Butterfly Valve Seat Materials Explained – EPDM, NBR, PTFE & Viton

April

2025

Understanding Butterfly Valve Seat Materials: Choosing the Right One for Your Industrial & Marine Needs

In the world of fluid flow control, butterfly valves are renowned for their compact design, cost-effectiveness, and quick operation. But one critical component often overlooked is the valve seat—the inner lining that ensures tight shutoff and prevents leaks.

The seat forms the seal between the disc and the valve body.
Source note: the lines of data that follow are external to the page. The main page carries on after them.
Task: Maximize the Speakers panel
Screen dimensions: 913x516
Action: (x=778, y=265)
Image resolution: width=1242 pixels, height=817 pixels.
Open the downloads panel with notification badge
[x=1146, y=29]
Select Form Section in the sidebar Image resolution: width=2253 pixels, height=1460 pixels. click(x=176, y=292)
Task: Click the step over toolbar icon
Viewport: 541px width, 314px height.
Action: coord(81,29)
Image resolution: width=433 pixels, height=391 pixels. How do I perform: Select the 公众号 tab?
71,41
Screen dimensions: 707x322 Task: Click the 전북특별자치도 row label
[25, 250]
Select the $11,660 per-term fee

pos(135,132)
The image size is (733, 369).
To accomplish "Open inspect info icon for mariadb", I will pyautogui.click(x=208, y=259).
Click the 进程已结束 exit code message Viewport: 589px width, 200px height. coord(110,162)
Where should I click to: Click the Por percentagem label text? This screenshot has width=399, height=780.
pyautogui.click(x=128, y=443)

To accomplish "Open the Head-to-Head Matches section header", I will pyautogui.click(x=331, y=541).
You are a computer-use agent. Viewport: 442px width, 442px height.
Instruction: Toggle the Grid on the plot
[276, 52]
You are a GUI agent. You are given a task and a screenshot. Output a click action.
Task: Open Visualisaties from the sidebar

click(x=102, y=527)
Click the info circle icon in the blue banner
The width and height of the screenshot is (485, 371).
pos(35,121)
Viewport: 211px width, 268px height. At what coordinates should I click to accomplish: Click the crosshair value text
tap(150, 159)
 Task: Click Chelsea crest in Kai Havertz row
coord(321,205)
Choosing the right seat material is vital to the valve's resistance to temperature, pressure, corrosion, and chemical compatibility. A poor material choice can lead to premature failure, maintenance issues, or even operational downtime.

At Aik Soon Hardware Pte Ltd, we stock and supply high-performance butterfly valves engineered for demanding marine and industrial conditions across Singapore and Southeast Asia. In this guide, we dive into the four most commonly used seat materials: EPDM, NBR, PTFE, and Viton—to help you make an informed decision.

1. EPDM (Ethylene Propylene Diene Monomer)

Overview:
EPDM is a synthetic elastomer widely used in water-based systems. It offers excellent flexibility, sealing performance, and weather resistance.

Key Characteristics:

Temperature Range: -30°C to +130°C (intermittently up to 150°C)
Hardness (Shore A): 65–80
Chemical Resistance: Excellent against water, steam, dilute acids, alkalis, and alcohols

Pros:

Great for both cold and hot water systems
High resistance to UV, ozone, and aging
Non-toxic and suitable for potable water applications
Cost-effective and readily available

Cons:

Poor resistance to petroleum-based fluids, hydrocarbons, and solvents
May swell or degrade in oil-rich environments

Best Applications:

HVAC systems
Water treatment plants
Marine systems involving fresh or seawater
Food and beverage (non-oily media)

Not recommended for: Oil pipelines, fuel systems, or systems involving grease or solvents.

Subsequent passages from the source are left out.